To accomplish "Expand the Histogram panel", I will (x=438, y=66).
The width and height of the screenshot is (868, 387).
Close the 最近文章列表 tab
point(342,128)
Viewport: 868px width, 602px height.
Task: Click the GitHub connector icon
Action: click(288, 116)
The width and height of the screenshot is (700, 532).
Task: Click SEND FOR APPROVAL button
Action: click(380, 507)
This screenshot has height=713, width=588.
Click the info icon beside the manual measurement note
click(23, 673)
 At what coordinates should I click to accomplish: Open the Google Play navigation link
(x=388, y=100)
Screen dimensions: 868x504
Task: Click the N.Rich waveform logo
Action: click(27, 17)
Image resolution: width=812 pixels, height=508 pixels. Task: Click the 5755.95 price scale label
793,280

-.-.-

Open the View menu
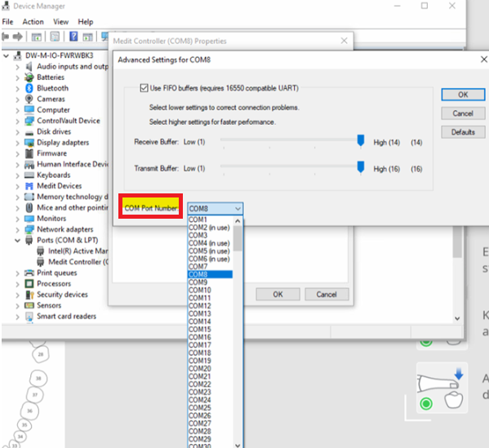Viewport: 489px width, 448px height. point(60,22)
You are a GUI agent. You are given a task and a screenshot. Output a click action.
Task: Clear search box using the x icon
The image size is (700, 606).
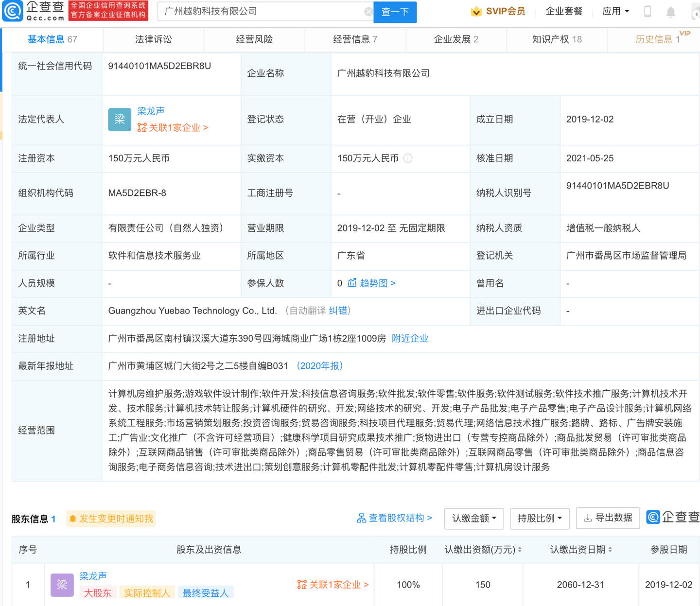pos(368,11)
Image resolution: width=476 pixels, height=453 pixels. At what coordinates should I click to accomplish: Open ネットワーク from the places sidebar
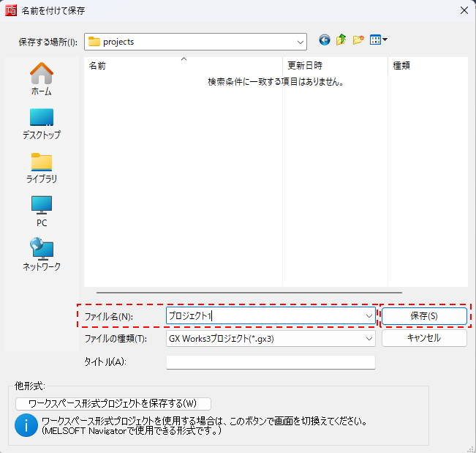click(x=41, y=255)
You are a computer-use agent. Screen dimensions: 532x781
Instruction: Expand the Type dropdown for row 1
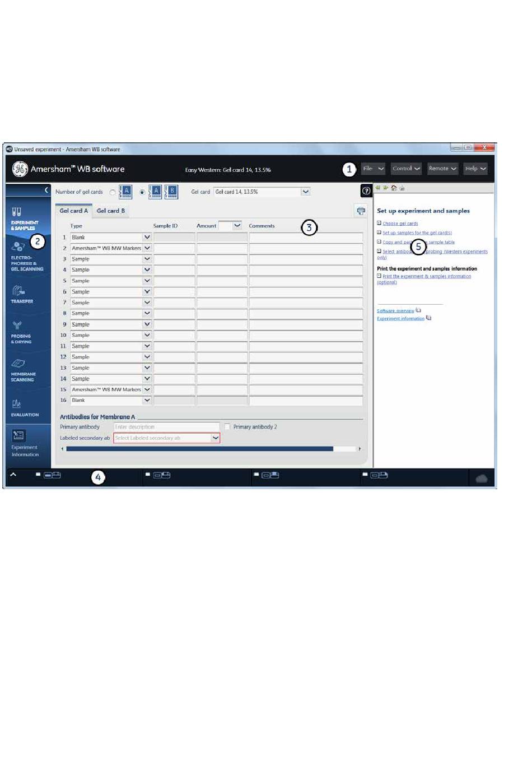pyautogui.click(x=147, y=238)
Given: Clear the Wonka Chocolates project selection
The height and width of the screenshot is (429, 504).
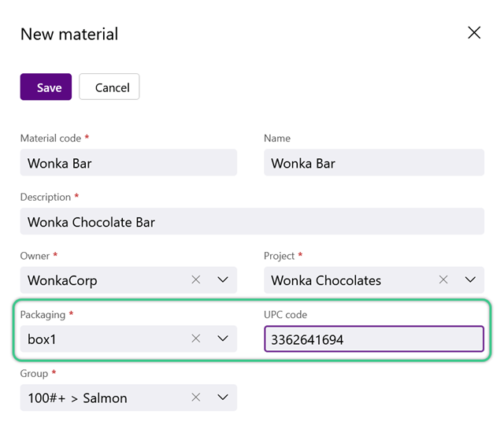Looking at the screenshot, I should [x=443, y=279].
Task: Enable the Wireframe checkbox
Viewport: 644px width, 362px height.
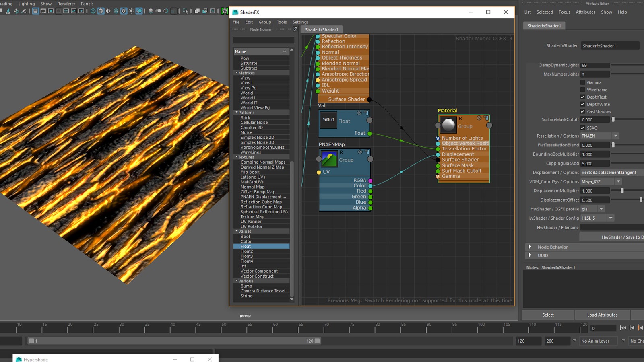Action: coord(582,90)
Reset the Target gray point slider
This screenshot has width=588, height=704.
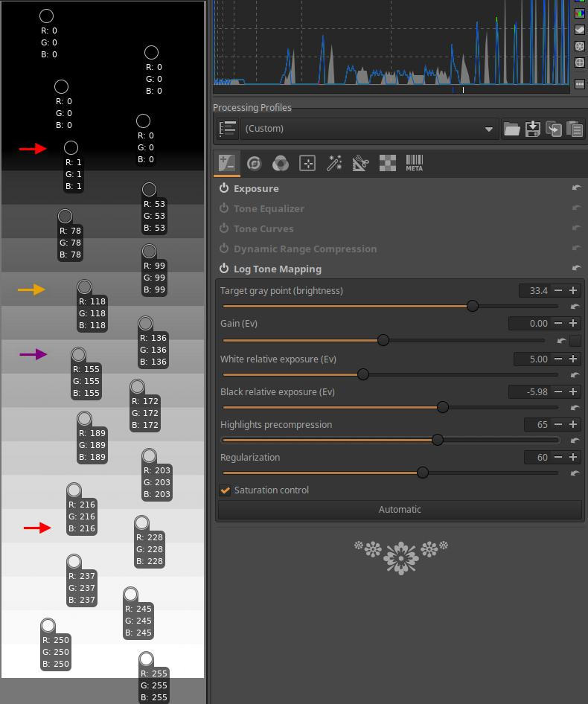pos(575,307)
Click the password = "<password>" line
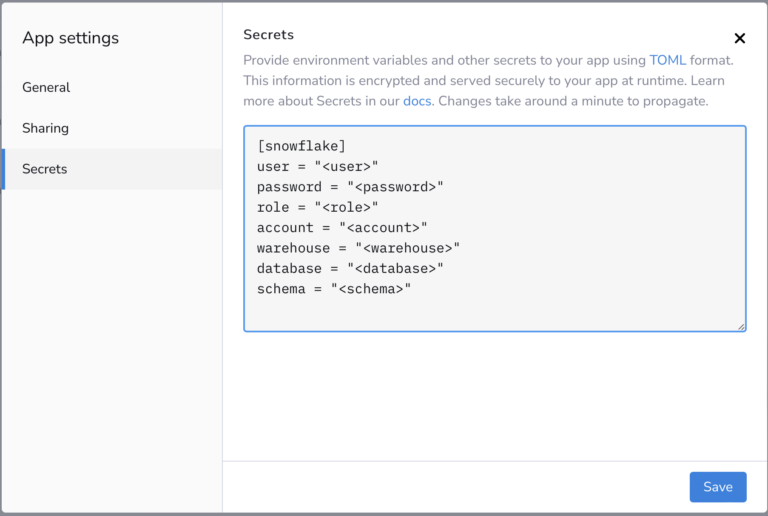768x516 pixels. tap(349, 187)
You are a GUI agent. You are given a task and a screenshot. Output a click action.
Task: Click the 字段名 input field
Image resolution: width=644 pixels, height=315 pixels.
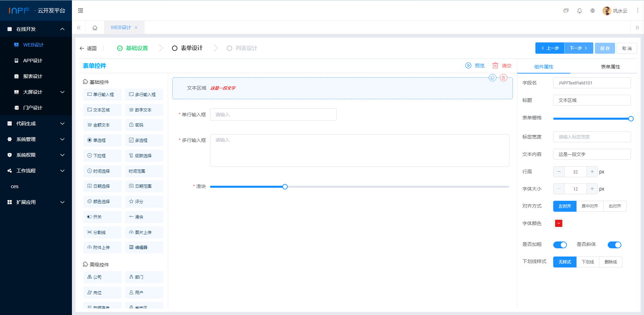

-.-.-

* What you have to do:
State the number of lines in the data above containing the string "Clear" and nothing more.

* Task solution:
2